> **Work instructions**:
Look through the entries below for the line that contains "Béarn mini (563, 443)", then set down that line and each one after it exactly, through the last.

> **Material provided**:
---

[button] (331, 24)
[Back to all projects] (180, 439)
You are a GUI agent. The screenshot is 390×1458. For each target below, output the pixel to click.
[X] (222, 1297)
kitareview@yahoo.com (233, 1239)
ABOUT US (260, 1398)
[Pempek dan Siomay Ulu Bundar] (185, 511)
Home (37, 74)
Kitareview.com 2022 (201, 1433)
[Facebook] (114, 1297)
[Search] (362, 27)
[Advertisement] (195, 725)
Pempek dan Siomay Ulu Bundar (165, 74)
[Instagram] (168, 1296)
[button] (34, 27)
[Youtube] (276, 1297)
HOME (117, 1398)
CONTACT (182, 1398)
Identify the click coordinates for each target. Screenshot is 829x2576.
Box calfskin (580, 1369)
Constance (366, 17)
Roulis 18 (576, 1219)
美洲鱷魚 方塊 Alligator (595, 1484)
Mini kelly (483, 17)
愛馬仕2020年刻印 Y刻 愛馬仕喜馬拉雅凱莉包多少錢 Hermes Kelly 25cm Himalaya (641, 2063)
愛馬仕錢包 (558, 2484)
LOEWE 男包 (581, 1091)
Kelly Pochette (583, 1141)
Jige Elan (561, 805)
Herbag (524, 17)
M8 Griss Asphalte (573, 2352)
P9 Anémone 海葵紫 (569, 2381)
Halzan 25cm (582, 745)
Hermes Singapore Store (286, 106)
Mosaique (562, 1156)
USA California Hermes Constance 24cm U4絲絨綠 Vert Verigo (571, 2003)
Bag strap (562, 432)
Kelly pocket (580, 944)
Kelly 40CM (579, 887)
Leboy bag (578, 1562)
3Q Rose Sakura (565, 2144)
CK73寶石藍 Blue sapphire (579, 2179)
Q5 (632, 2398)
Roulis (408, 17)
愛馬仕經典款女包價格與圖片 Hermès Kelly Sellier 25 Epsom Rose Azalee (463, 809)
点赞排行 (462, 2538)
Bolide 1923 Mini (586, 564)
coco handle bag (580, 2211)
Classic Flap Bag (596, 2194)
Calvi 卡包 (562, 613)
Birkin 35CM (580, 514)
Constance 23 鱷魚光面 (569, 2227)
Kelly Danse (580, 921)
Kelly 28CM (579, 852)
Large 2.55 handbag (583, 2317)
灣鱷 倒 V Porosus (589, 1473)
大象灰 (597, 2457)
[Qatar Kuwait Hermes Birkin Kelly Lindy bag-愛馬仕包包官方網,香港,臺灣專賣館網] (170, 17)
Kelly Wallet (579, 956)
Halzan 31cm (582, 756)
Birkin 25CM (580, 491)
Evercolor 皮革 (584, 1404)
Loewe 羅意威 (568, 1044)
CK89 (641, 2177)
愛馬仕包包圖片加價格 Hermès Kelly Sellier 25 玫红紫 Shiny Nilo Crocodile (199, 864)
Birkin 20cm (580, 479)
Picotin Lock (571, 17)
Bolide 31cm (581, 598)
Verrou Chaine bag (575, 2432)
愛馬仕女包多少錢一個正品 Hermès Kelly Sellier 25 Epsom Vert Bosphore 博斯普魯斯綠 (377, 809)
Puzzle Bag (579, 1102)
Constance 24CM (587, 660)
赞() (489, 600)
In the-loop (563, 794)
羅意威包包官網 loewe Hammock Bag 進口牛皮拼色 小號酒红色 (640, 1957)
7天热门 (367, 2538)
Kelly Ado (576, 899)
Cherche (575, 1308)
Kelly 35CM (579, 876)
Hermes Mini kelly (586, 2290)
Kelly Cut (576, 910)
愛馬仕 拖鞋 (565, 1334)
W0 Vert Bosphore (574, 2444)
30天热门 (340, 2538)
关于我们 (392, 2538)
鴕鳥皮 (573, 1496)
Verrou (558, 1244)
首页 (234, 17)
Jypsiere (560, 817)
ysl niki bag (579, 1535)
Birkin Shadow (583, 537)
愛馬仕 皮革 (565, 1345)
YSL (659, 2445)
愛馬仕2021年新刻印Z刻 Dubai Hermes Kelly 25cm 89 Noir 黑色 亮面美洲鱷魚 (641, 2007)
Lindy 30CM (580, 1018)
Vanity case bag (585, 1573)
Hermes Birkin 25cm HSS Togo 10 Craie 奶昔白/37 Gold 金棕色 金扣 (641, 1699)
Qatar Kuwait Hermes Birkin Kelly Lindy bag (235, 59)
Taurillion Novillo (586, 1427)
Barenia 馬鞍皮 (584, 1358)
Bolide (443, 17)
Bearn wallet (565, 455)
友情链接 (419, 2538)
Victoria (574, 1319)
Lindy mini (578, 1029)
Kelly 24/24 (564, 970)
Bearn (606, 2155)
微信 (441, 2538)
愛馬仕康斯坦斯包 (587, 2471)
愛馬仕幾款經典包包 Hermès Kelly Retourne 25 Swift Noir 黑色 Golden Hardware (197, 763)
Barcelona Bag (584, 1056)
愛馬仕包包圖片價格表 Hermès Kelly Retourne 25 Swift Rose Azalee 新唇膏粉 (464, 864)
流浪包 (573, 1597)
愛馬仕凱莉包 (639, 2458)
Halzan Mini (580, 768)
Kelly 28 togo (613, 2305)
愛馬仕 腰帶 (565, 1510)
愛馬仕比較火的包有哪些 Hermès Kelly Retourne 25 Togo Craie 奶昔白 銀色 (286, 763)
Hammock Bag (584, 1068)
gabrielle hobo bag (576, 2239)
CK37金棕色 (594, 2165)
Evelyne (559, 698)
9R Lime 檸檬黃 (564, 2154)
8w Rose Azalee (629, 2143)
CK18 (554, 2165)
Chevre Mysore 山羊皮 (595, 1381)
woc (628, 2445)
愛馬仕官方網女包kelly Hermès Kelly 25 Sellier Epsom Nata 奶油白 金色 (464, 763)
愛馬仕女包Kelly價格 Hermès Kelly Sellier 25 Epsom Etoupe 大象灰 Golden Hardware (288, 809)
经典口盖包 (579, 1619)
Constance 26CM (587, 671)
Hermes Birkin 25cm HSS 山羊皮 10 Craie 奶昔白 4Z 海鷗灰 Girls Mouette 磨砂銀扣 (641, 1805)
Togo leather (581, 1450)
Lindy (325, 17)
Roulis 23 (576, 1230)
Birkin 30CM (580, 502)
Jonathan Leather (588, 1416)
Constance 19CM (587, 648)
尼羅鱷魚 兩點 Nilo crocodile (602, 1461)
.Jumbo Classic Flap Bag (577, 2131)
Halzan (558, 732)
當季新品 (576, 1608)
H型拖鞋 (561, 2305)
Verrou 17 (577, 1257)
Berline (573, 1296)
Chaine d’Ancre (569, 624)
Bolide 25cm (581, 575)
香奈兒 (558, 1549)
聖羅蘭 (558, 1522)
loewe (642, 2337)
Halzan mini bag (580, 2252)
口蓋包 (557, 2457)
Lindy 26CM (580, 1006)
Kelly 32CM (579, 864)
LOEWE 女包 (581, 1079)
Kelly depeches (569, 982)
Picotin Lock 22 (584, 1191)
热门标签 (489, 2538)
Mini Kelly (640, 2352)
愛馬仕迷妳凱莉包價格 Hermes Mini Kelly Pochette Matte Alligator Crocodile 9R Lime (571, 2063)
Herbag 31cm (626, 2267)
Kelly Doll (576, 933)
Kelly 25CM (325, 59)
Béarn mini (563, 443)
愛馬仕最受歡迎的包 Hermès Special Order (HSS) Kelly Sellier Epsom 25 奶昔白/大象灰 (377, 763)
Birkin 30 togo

---

> **Your response**:
Béarn mini (563, 443)
愛馬仕最受歡迎的包 Hermès Special Order (HSS) Kelly Sellier Epsom 25 奶昔白/大象灰 (377, 763)
Birkin 30 togo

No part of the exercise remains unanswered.